Ces bénéfices ne sont pas seulement auto-déclarés. Une étude néerlandaise de 2010 a mesuré le cortisol (hormone du stress) dans la salive après une tâche stressante suivie de 30 minutes de jardinage ou de lecture dans un abri de jardin. Le jardinage réduit plus rapidement le cortisol, procure une détente subjective et améliore la concentration, contrairement à la lecture qui la diminue. Conclusion : le vert atténue le stress et booste la concentration.
Ces effets – réduction du stress et amélioration de la concentration – reviennent fréquemment dans les recherches, explique Agnès van den Berg, professeure spécialisée en expérience et appréciation de la nature à l'Université de Groningue. « À court terme, la nature relaxe et concentre. À long terme, elle aide contre l'anxiété, la dépression, l'asthme et le diabète. »
Cependant, ces bénéfices ne passent pas uniquement par une hausse de l'exercice. « Aux États-Unis, un nouveau parc incite au sport, pas aux Pays-Bas où l'on peut se déplacer à pied ou vélo partout », note Van den Berg. Ici, c'est la présence de verdure qui compte.
La verdure agit via ses motifs naturels irréguliers et variés, estime Van den Berg. « Nos yeux, adaptés évolutivement à la nature, s'y acclimatent sans effort, procurant calme et bienfaits physiologiques. » Les créations humaines paraissent simplistes en comparaison.
La nature offre aussi un contraste bienvenu à l'urbanité quotidienne. Des études suisses montrent que les forestiers, pour qui la nature est le lieu de travail, y trouvent moins de repos.
Mais cet effet dépasse la simple variété : tous les types de nature produisent des résultats similaires, comme le montrent des recherches récentes de Van den Berg et ses collègues de Sheffield sur des parcs variés (propre, luxuriant, sauvage). Des études suédoises confirment : mer, forêt ou plaine apaisent autant les plaintes physiques que psychologiques.

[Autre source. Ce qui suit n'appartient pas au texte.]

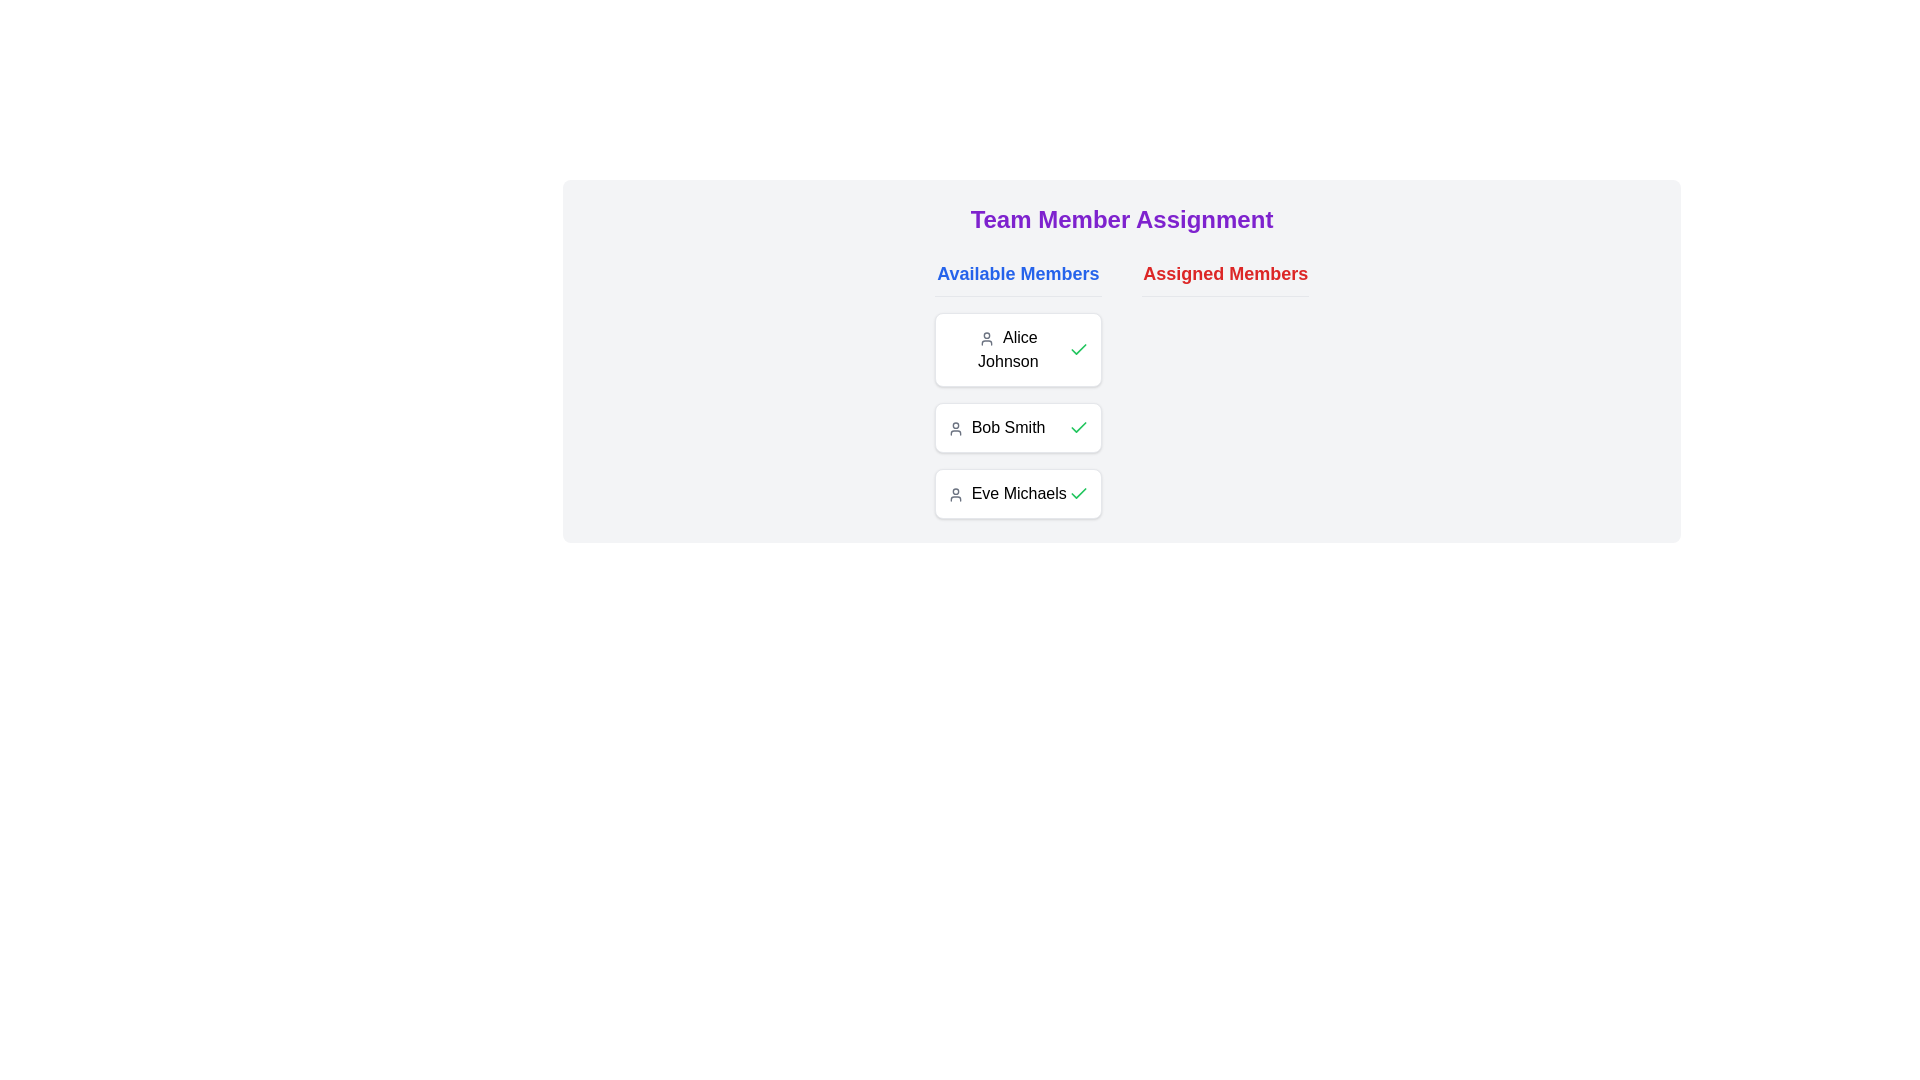  Describe the element at coordinates (954, 427) in the screenshot. I see `the user profile icon located to the left of the 'Bob Smith' text, which serves as a visual identifier for the name` at that location.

Même photos ou vidéos de nature calment : une simulation de promenade forestière post-film d'horreur réduit le stress, contrairement à un trajet urbain ou une peinture abstraite.
Les chercheurs privilégient ces supports contrôlés pour éviter les interférences extérieures (aboiements, pluie...).
Cependant, pour les effets à long terme – sensorialité, saisons, connexion –, seule la nature réelle suffit. Photos ou vues par la fenêtre aident pour un stress ponctuel ou une concentration rapide.
Compte tenu de ses effets anti-stress et pro-concentration, la verdure booste la productivité. Les bureaux verts se multiplient. Une étude TNO sur les plantes au travail montre un lien faible avec l'absentéisme aux Pays-Bas (déjà verdoyants), mais positif en Norvège.
Attention : les plantes peuvent distraire lors de tâches simples ou routinières, mais excellent pour les travaux créatifs ou cognitifs exigeants. Privilégiez-les dans cantines et couloirs.
Les hôpitaux gagneraient le plus : personnel et patients bénéficieraient de verts traversés en déplacement, accélérant guérison et réduisant analgésiques.
À domicile, les « chambres vertes » pour seniors – avec activités naturelles comme compositions florales – accélèrent récupération du stress et réduisent fatigue, selon Van den Berg.
Si la causalité reste à affiner, les corrélations s'accumulent. « Je suis convaincue depuis longtemps », affirme Van den Berg. Le champ de recherche s'élargit rapidement.